Senate Majority Whip Dick Durbin (D-IL) shrugged off the threat.
“He has already done that,” he told reporters of McConnell’s threat to grind the chamber to a halt. “He’s proven he can do it and they’ll do it again, I assume.”
This isn’t the first time McConnell has threatened Democrats with all-out gridlock should they take away his best tool to obstruct legislation from the minority. In January too, he threatened a “nightmare” scenario where he uses unanimous consent to slow down all Senate business. He made the comments towards the end of his maneuver to hold the Senate’s organizing resolution hostage — preventing Democrats from taking over committee chairmanships — where, again, he threatened to stop Senate business in its tracks if Democrats didn’t promise to sustain the filibuster.

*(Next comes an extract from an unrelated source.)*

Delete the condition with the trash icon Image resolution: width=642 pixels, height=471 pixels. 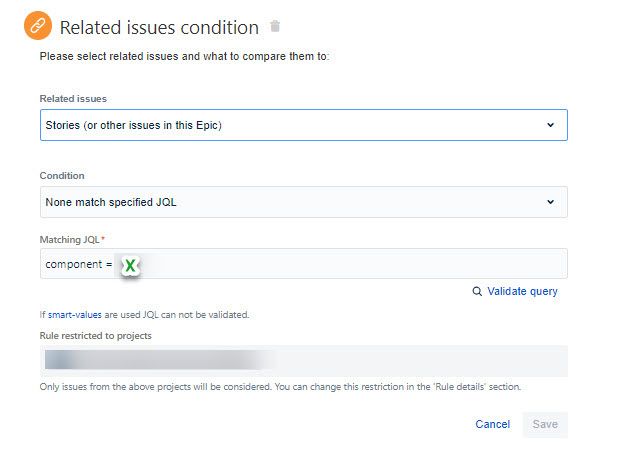point(276,27)
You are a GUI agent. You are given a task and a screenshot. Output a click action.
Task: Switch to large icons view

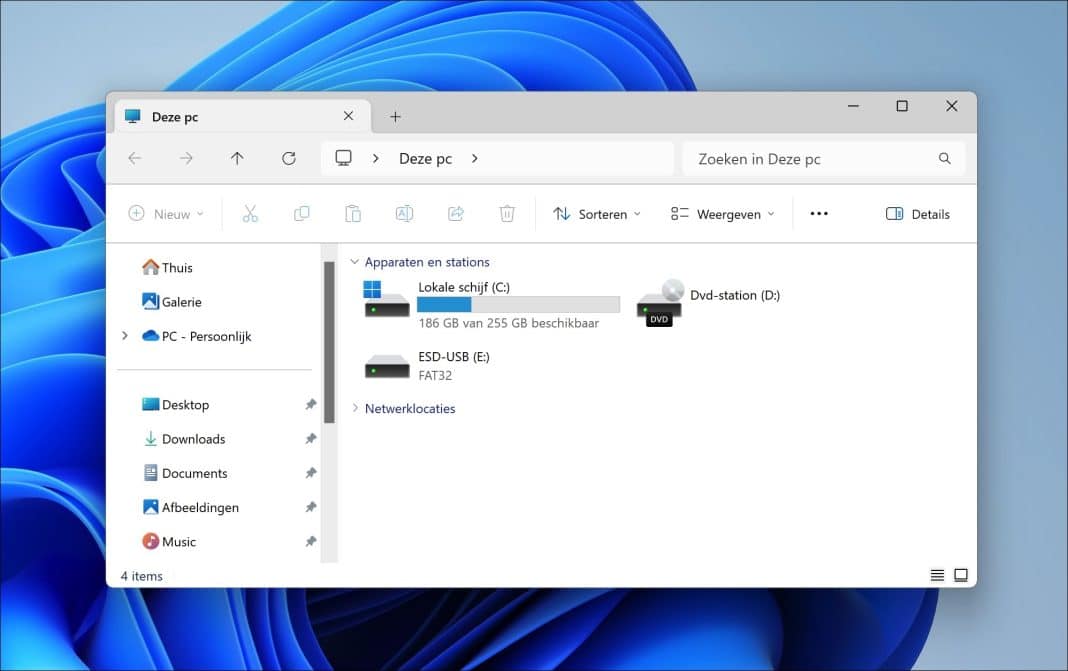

On Tuesday, McConnell added another threat to his spiel.
He painted a hellscape for Democrats in which, as soon as Republicans take back the majority in the Senate, they ram through policy deeply opposed by Democrats like defunding Planned Parenthood, loosening gun restrictions and expanding anti-abortion legislation.
In McConnell’s hypothetical, apparently, Republicans have seized a few more seats in the Senate so as to stop Democrats from using those same procedural rules against them.
“Trading this for the ability to actually pass bills like voting rights seems like an easy call,” Adam Jentleson, a former Harry Reid staffer and current anti-filibuster activist, wrote on Twitter. “If McConnell’s tactics become truly onerous, Dems can always pass further reforms to end obstruction. McConnell’s goal is to make government fail, Dems’ goal should be to make it work.”
McConnell’s tone seems to be escalating apace with Democratic inching towards filibuster reform.
Durbin told reporters recently that there’s been “a lot of work done behind the scenes” that will soon come to the fore, adding that he doesn’t want to take credit for it.
Any movement on the filibuster has to include Sens. Joe Manchin (D-WV) and Kyrsten Sinema (D-AZ), the Senate caucus’ two public filibuster supporters. Both of them have indicated possible flexibility on reform, Manchin specifically expressing his desire for “pain” to be infused back into the filibuster, seemingly referring to a resurrection of the talking filibuster where a lawmakers has to actually hold the floor while holding up legislation.
This fight, which has been looming over the Senate for months, is likely coming soon — nearly all of President Joe Biden’s ambitious legislative goals can, at the moment, be killed by Republican filibusters.